Hi,
This is just a quick update on the subject. As a part of my work on Fetcher improvements I brought up-to-date a plugin (contributed by Andy Hedges and Ken Meltsner), which uses Jakarta Commons HttpClient for the HTTP handling. It handles internally all hairy issues such as redirects, timeouts, cookies, authentication, etc. I also added support for HTTPS and content-based redirection (meta http-equiv=refresh).
So far in my experience it works perfectly well - at least equally well to the existing protocol-http, plus of course all additional features...
I tested it on several sites, but I'm also looking for some brave souls ;-) to test it in their environment, preferably with heavy load, to see whether it behaves properly.

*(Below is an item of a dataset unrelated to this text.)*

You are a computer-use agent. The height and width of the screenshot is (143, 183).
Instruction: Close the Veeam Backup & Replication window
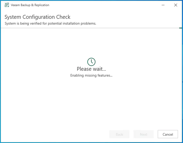coord(175,5)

You can download the patch from here:
http://www.getopt.org/nutch/20050507.patch
This is a large patch, it changes quite a few interfaces and also the way Fetcher works (see http://issues.apache.org/jira/browse/NUTCH-54 for details). You will also notice some debugging output, this will be removed in the final version.
You will need also the new plugins (protocol-http and parse-js, the latter just a skeleton for now) from here:
http://www.getopt.org/nutch/new-plugins.zip
Unpack this into the src/plugin directory.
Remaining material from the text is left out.